Copy out all the entries exactly.

== DATA EXCERPTS

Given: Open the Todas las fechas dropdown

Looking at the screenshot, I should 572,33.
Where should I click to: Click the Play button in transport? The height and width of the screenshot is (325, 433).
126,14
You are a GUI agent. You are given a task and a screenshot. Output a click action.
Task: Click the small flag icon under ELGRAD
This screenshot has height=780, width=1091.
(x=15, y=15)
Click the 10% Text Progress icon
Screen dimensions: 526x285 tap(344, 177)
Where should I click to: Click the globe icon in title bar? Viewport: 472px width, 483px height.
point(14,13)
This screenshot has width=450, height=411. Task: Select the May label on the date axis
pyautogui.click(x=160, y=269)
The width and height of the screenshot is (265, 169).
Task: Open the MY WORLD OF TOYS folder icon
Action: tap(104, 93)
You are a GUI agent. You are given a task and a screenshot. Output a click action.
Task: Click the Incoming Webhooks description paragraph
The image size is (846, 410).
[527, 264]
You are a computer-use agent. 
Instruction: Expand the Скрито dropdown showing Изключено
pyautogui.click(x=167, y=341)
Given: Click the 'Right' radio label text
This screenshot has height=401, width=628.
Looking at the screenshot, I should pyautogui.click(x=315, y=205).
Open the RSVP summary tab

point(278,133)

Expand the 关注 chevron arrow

====

**TASK ANSWER:**
Given: Open the Todas las fechas dropdown

Looking at the screenshot, I should 572,33.
Where should I click to: Click the Play button in transport? The height and width of the screenshot is (325, 433).
126,14
You are a GUI agent. You are given a task and a screenshot. Output a click action.
Task: Click the small flag icon under ELGRAD
This screenshot has height=780, width=1091.
(x=15, y=15)
Click the 10% Text Progress icon
Screen dimensions: 526x285 tap(344, 177)
Where should I click to: Click the globe icon in title bar? Viewport: 472px width, 483px height.
point(14,13)
This screenshot has width=450, height=411. Task: Select the May label on the date axis
pyautogui.click(x=160, y=269)
The width and height of the screenshot is (265, 169).
Task: Open the MY WORLD OF TOYS folder icon
Action: tap(104, 93)
You are a GUI agent. You are given a task and a screenshot. Output a click action.
Task: Click the Incoming Webhooks description paragraph
The image size is (846, 410).
[527, 264]
You are a computer-use agent. 
Instruction: Expand the Скрито dropdown showing Изключено
pyautogui.click(x=167, y=341)
Given: Click the 'Right' radio label text
This screenshot has height=401, width=628.
Looking at the screenshot, I should pyautogui.click(x=315, y=205).
Open the RSVP summary tab

point(278,133)

Expand the 关注 chevron arrow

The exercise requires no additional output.